Initially what is a long shadow reversal? A long shadow reversal is a pair of candlesticks consisting of a small real body, one long and one short (or almost invisible) shadow. As a rule of thumb, expect the long shadow to be at least double the length of the real body.
The Hammer and Hanging Man look exactly alike, but have different implications based on the preceding price action. Both have small real bodies (black or white), long lower shadows and short or non-existent upper shadows. As with most single and double candlestick formations, the Hammer and Hanging Man require confirmation before action.

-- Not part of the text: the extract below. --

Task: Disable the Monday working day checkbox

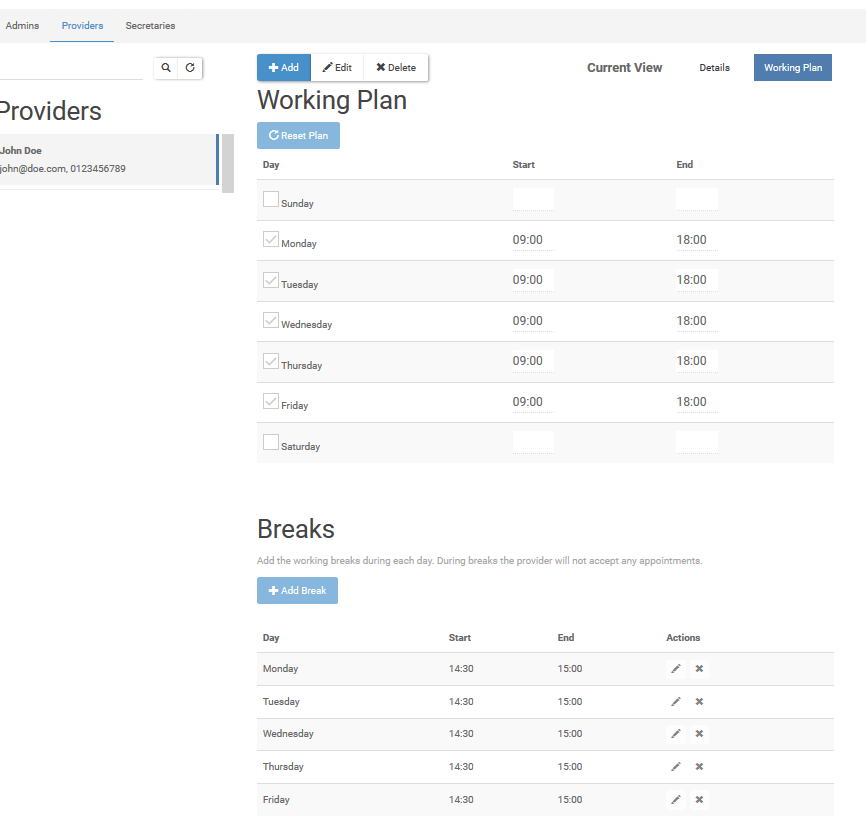Action: click(270, 238)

The Hammer is a bullish reversal pattern that forms after a decline. In addition to a potential trend reversal, hammers can mark bottoms or support levels. After a decline, hammers signal a bullish revival. The low of the long lower shadow implies that sellers drove prices lower during the session. However, the strong finish indicates that buyers regained their footing to end the session on a strong note. While this may seem enough to act on, hammers require further bullish confirmation. The low of the hammer shows that plenty of sellers remain. Further buying pressure, and preferably on expanding volume , is needed before acting. Such confirmation could come from a gap up or long white candlestick. Hammers are similar to selling climaxes, and heavy volume can serve to reinforce the validity of the reversal.

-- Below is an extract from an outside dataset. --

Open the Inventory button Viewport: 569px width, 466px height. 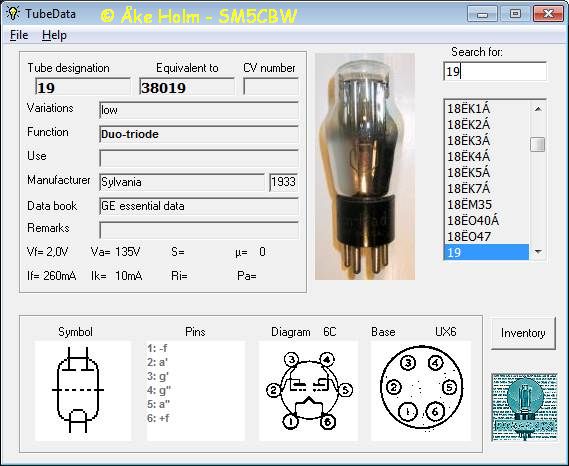523,333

The Hanging Man is a bearish reversal pattern that can also mark a top or resistance level. Forming after an advance, a Hanging Man signals that selling pressure is starting to increase. The low of the long lower shadow confirms that sellers pushed prices lower during the session. Even though the bulls regained their footing and drove prices higher by the finish, the appearance of selling pressure raises the yellow flag. As with the Hammer, a Hanging Man requires bearish confirmation before action. Such confirmation can come as a gap down or long black candlestick on heavy volume.
The Inverted Hammer and Shooting Star look exactly alike, but have different implications based on previous price action. Both candlesticks have small real bodies (black or white), long upper shadows and small or nonexistent lower shadows. These candlesticks mark potential trend reversals, but require confirmation before action.
The Shooting Star is a bearish reversal pattern that forms after an advance and in the star position, hence its name. A Shooting Star can mark a potential trend reversal or resistance level. The candlestick forms when prices gap higher on the open, advance during the session and close well off their highs. The resulting candlestick has a long upper shadow and small black or white body. After a large advance (the upper shadow), the ability of the bears to force prices down raises the yellow flag. To indicate a substantial reversal, the upper shadow should relatively long and at least 2 times the length of the body. Bearish confirmation is required after the Shooting Star and can take the form of a gap down or long black candlestick on heavy volume.
The Inverted Hammer looks exactly like a Shooting Star, but forms after a decline or downtrend. Inverted Hammers represent a potential trend reversal or support levels. After a decline, the long upper shadow indicates buying pressure during the session. However, the bulls were not able to sustain this buying pressure and prices closed well off of their highs to create the long upper shadow. Because of this failure, bullish confirmation is required before action. An Inverted Hammer followed by a gap up or long white candlestick with heavy volume could act as bullish confirmation.
There are more patterns that can be considered, but we have introduced some of the main ones that you will encounter in your trading exploits.